Transcribe the listing that follows exactly, from its first line to its last.

=-=-=-=-=

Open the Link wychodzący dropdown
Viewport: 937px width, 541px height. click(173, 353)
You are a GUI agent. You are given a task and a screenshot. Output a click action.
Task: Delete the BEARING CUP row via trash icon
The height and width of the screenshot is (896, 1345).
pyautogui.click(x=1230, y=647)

=-=-=-=-=

*ANSWER TO THE EXERCISE:*
Open the Link wychodzący dropdown
Viewport: 937px width, 541px height. click(173, 353)
You are a GUI agent. You are given a task and a screenshot. Output a click action.
Task: Delete the BEARING CUP row via trash icon
The height and width of the screenshot is (896, 1345).
pyautogui.click(x=1230, y=647)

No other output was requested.